Pierre, tout rouge, ne dit rien. Mais quand il entend Jésus dire à son frère : « Etait-ce un mal de venir ? Il n’y a que le mal qu’on ne doit pas oser faire », il intervient franchement :
« C’est à cause de moi qu’il est resté. Lui, il voulait me conduire à toi sur-le-champ. Mais moi… J’ai dit… Oui, j’ai dit : “ Je n’y crois pas ”, et je n’ai pas voulu. Ah, maintenant, cela va mieux !… »
Jésus sourit, puis il dit :
« Et je te dis que je t’aime pour ta sincérité.
– Mais moi… moi, je ne suis pas bon. Je ne suis pas capable de faire ce que tu as dit à la synagogue.
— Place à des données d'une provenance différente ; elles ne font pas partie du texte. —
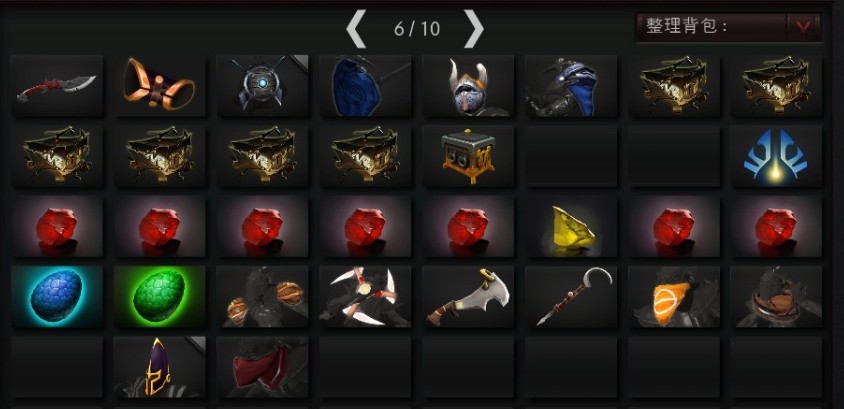Select the round shield with blue gem
The width and height of the screenshot is (844, 409).
(x=263, y=86)
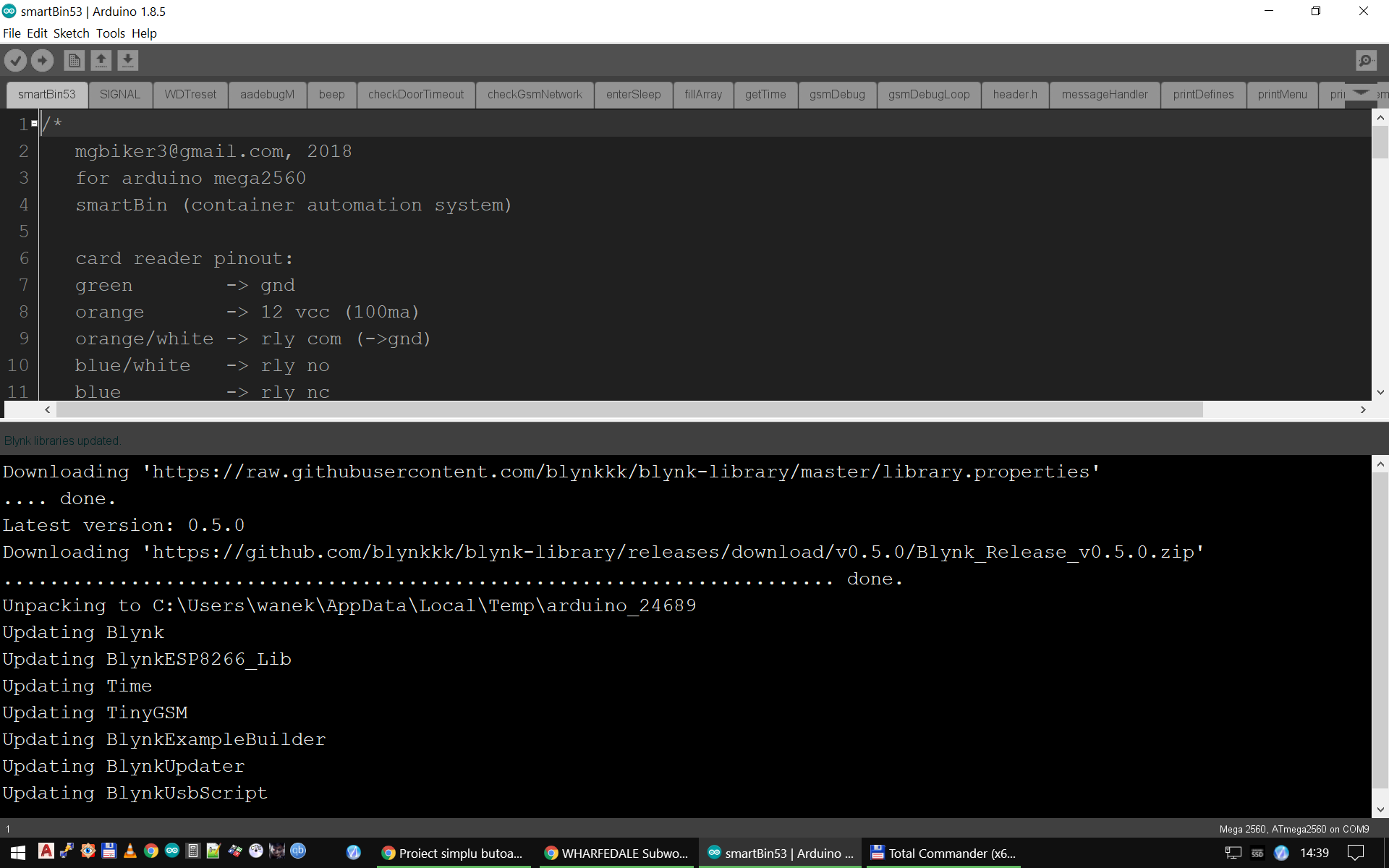Viewport: 1389px width, 868px height.
Task: Open the Windows Start menu
Action: [18, 853]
Je suis irascible et, si quelqu’un m’offense… eh bien… Je suis avide et j’aime avoir de l’argent… et dans ma vente de poissons… eh bien… pas toujours… je ne suis pas toujours sans frauder. Et je suis ignorant. Alors j’ai peu de temps à te suivre pour avoir la lumière. Comment faire ? Je voudrais devenir comme tu dis… mais…
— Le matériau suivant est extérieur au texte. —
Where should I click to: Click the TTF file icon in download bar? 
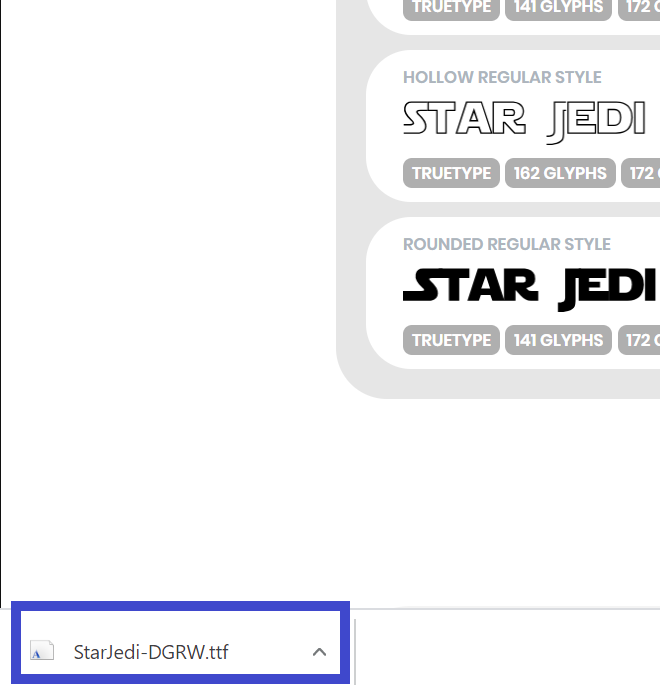[x=41, y=652]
– Ce n’est pas difficile, Simon. Tu connais un peu l’Ecriture ? Oui ? Eh bien, pense au prophète Michée. Dieu attend de toi ce que dit Michée. Il ne te demande pas de t’arracher le cœur ni de sacrifier tes affections les plus saintes. Non, il ne te le demande pas pour l’instant. Un jour, sans que Dieu te le demande, tu te donneras aussi toi-même à Dieu. Mais il attend qu’un soleil et une ondée aient fait de toi, qui n’es qu’un brin d’herbe, un robuste palmier dans toute sa gloire. Pour le moment, il te demande ceci : pratiquer la justice, aimer la miséricorde, t’appliquer totalement à suivre ton Dieu. Efforce-toi de faire cela et le passé de Simon sera effacé, et tu deviendras l’homme nouveau, l’ami de Dieu et de son Christ. Non plus Simon mais Céphas, la Pierre solide sur laquelle je m’appuie.
– Voilà qui me plaît ! Ça, je le comprends. La Loi, c’est cela… c’est cela… voilà, je n’arrive plus à l’observer telle que les rabbins l’ont fait devenir !… Mais comme tu l’expliques, oui. Il me semble que j’y arriverai. Et tu m’aideras. Tu restes dans cette maison ? J’en connais le propriétaire.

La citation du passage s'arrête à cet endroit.